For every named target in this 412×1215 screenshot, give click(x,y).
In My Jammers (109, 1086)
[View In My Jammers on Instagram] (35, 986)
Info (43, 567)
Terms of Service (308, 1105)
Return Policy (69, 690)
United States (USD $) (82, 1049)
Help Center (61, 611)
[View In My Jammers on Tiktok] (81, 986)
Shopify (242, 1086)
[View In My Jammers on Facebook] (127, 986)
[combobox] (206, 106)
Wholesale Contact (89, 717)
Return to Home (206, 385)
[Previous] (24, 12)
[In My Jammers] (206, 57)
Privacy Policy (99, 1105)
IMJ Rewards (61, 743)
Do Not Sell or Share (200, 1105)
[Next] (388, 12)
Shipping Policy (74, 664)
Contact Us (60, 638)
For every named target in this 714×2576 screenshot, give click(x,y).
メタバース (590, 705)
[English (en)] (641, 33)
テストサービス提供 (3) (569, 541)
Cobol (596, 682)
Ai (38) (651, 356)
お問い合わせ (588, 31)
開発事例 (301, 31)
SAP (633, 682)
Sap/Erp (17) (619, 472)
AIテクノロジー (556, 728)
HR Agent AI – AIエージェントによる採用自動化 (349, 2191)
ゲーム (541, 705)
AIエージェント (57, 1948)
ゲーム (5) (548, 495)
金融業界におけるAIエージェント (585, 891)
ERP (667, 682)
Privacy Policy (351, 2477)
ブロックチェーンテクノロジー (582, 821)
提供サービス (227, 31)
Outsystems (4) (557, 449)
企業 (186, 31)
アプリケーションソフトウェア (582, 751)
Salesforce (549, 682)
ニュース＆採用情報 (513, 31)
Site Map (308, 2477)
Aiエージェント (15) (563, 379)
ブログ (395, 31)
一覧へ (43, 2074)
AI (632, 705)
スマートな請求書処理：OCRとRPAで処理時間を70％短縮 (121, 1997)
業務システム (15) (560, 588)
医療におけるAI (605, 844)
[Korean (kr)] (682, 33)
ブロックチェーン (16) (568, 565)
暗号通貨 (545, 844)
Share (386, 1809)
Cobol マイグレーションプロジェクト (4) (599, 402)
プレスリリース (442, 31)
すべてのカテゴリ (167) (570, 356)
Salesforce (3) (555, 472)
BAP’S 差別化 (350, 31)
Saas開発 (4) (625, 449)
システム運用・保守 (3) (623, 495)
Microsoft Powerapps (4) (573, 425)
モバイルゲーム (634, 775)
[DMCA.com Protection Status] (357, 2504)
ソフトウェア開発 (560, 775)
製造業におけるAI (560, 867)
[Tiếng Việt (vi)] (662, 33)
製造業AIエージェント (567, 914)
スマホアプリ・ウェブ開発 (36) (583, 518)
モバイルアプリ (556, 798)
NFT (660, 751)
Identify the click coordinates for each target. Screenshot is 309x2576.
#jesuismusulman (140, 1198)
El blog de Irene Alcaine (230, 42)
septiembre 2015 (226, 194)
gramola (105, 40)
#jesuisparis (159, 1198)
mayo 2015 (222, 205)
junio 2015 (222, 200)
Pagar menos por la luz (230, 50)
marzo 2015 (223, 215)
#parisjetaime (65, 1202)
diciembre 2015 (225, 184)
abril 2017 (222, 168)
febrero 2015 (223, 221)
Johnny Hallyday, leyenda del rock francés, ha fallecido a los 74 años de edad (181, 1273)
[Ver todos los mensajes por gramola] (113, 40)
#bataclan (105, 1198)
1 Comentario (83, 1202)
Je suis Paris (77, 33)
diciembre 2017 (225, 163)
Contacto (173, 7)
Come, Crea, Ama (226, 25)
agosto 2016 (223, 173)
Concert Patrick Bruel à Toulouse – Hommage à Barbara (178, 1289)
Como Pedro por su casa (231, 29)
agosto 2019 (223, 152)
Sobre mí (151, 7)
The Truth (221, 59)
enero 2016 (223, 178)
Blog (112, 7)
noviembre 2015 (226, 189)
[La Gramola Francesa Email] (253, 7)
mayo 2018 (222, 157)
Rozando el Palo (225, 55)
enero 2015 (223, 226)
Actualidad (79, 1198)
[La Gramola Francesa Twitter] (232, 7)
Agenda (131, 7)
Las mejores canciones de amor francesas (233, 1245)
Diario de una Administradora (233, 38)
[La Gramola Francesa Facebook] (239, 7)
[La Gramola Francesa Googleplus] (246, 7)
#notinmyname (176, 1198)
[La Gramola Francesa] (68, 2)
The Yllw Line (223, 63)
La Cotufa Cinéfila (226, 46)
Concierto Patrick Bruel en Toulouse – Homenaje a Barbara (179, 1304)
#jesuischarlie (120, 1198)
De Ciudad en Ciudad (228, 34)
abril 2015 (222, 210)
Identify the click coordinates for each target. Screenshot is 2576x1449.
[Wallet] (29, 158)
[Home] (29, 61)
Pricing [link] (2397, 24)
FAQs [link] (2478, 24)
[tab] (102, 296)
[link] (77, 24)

Problem description —
Retype exactly, please, each line from the line that contains "abril 2017 (222, 168)" through the last line of the entries above, with nothing added.

Response to this task —
abril 2017 (222, 168)
febrero 2015 (223, 221)
Johnny Hallyday, leyenda del rock francés, ha fallecido a los 74 años de edad (181, 1273)
[Ver todos los mensajes por gramola] (113, 40)
#bataclan (105, 1198)
1 Comentario (83, 1202)
Je suis Paris (77, 33)
diciembre 2017 (225, 163)
Contacto (173, 7)
Come, Crea, Ama (226, 25)
agosto 2016 (223, 173)
Concert Patrick Bruel à Toulouse – Hommage à Barbara (178, 1289)
Como Pedro por su casa (231, 29)
agosto 2019 (223, 152)
Sobre mí (151, 7)
The Truth (221, 59)
enero 2016 (223, 178)
Blog (112, 7)
noviembre 2015 (226, 189)
[La Gramola Francesa Email] (253, 7)
mayo 2018 (222, 157)
Rozando el Palo (225, 55)
enero 2015 (223, 226)
Actualidad (79, 1198)
[La Gramola Francesa Twitter] (232, 7)
Agenda (131, 7)
Las mejores canciones de amor francesas (233, 1245)
Diario de una Administradora (233, 38)
[La Gramola Francesa Facebook] (239, 7)
[La Gramola Francesa Googleplus] (246, 7)
#notinmyname (176, 1198)
[La Gramola Francesa] (68, 2)
The Yllw Line (223, 63)
La Cotufa Cinéfila (226, 46)
Concierto Patrick Bruel en Toulouse – Homenaje a Barbara (179, 1304)
#jesuischarlie (120, 1198)
De Ciudad en Ciudad (228, 34)
abril 2015 (222, 210)
Identify the click coordinates for each target. Screenshot is 2576x1449.
[Wallet] (29, 158)
[Home] (29, 61)
Pricing [link] (2397, 24)
FAQs [link] (2478, 24)
[tab] (102, 296)
[link] (77, 24)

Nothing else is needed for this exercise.